Kith-Kanan hizo un resumen de su plan de batalla, y los ojos del enano se iluminaron a medida que conocía los detalles.

—¡Si consigues llevarlo a cabo, será un victoria que los bardos cantarán durante años! —comentó Dunbarth con un gruñido de aprobación cuando Kith-Kanan terminó.

Pasaron el resto de la velada conversando sobre cosas menos trascendentes y, alrededor de media noche, Kith-Kanan preparó su campamento en medio del ejército de sus aliados. Apuntaba el alba cuando ya estaba levantado y ensillando a Arcuballis, preparado para partir. Los enanos también estaban despiertos, listos para emprender la marcha.

—Nos veremos antes de tres semanas —dijo Dunbarth al tiempo que le hacía un guiño.

—¡No os retraséis o la guerra empezará sin vosotros! —bromeó Kith.

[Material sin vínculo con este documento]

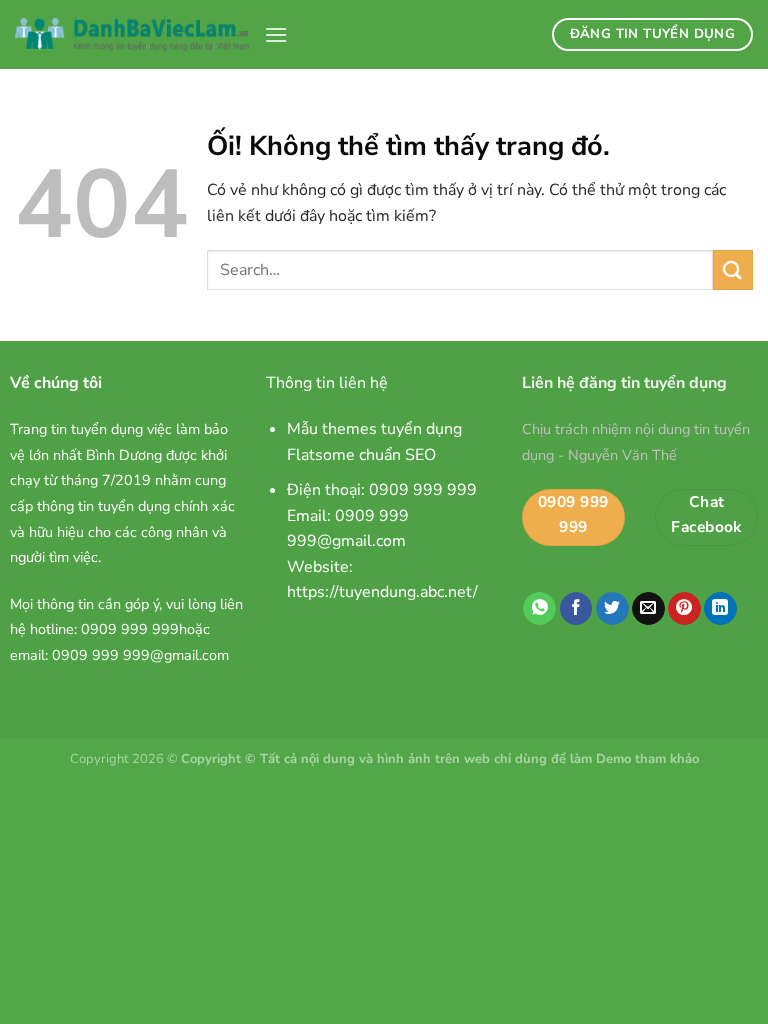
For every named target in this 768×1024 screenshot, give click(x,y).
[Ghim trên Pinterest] (684, 609)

Instantes después el sol se reflejaba en las plumas de las alas del grifo, treinta metros por encima de la columna de enanos.

Arcuballis se remontó más y más alto en el cielo. Transcurrieron muchas horas antes de que Kith divisara una forma compacta que parecía minúscula e insignificante desde la tremenda altitud a la que volaban. Llegarían allí al anochecer. Era Sithelbec, y por ahora, al menos, era su hogar.